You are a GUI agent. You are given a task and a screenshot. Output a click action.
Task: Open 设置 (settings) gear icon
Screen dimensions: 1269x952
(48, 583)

--

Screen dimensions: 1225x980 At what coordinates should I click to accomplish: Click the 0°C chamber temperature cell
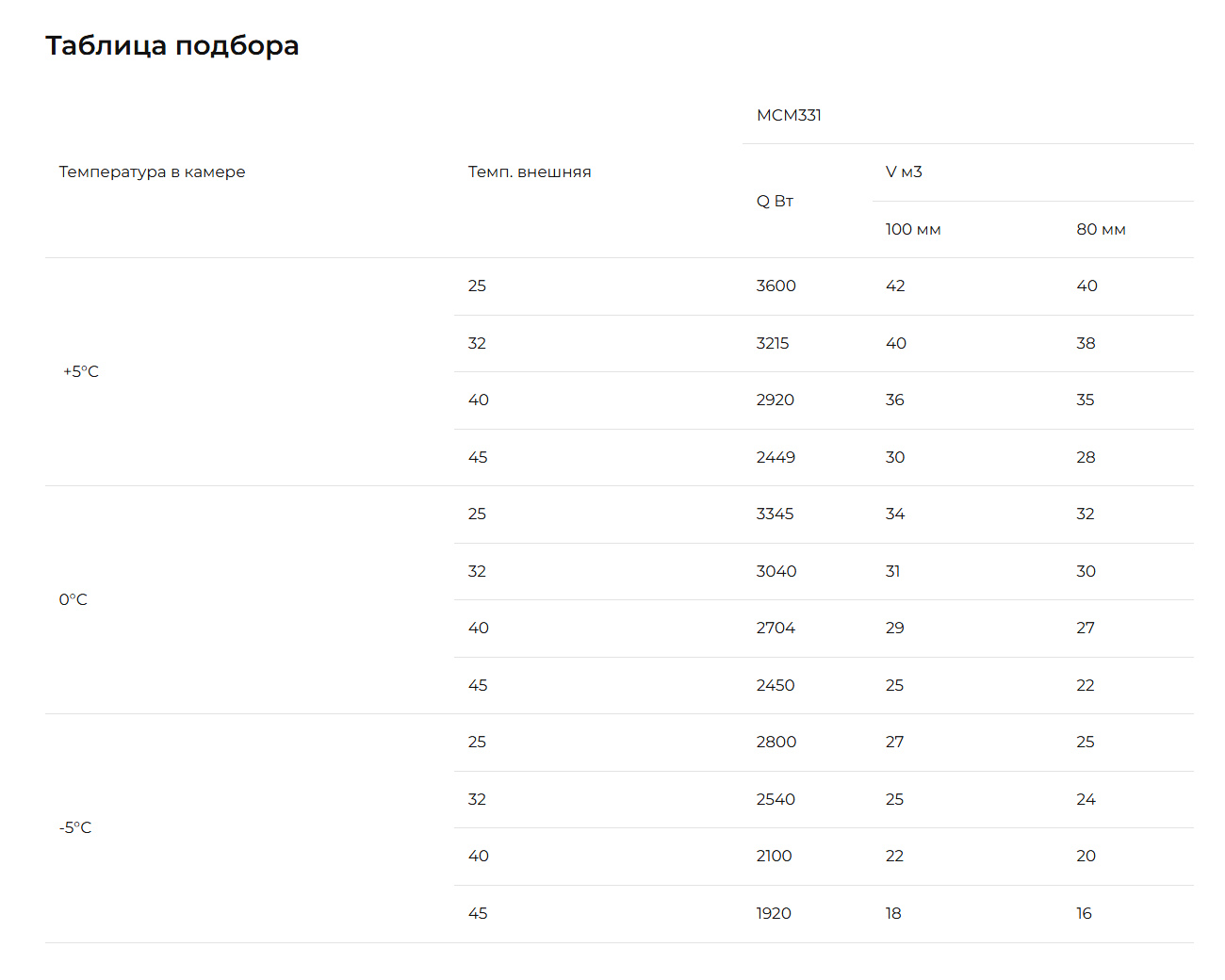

==

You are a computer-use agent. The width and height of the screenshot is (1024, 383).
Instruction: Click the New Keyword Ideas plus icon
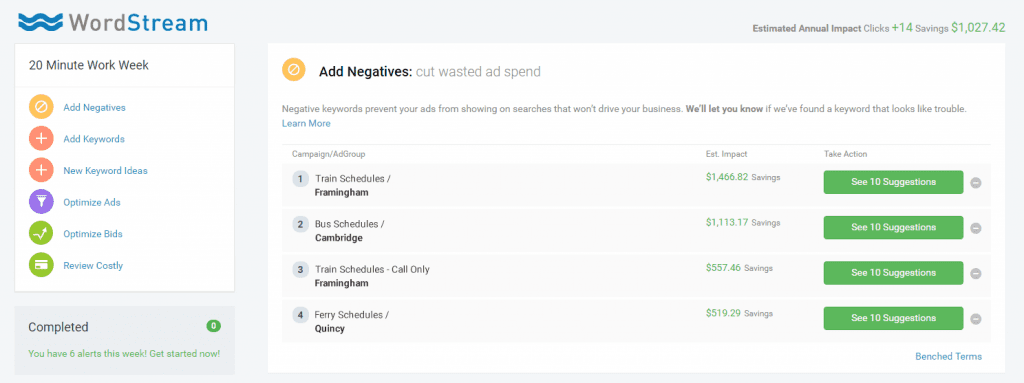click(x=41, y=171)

OBJECTIVE
In the material, rewrite the lines between the one holding "You are a computer-use" and the one holding "click(x=41, y=171)", inclusive, putting "add icon" in place of "plus icon" and changing nothing else. Leave the pictures out of your answer.

RIGHT ANSWER
You are a computer-use agent. The width and height of the screenshot is (1024, 383).
Instruction: Click the New Keyword Ideas add icon
click(x=41, y=171)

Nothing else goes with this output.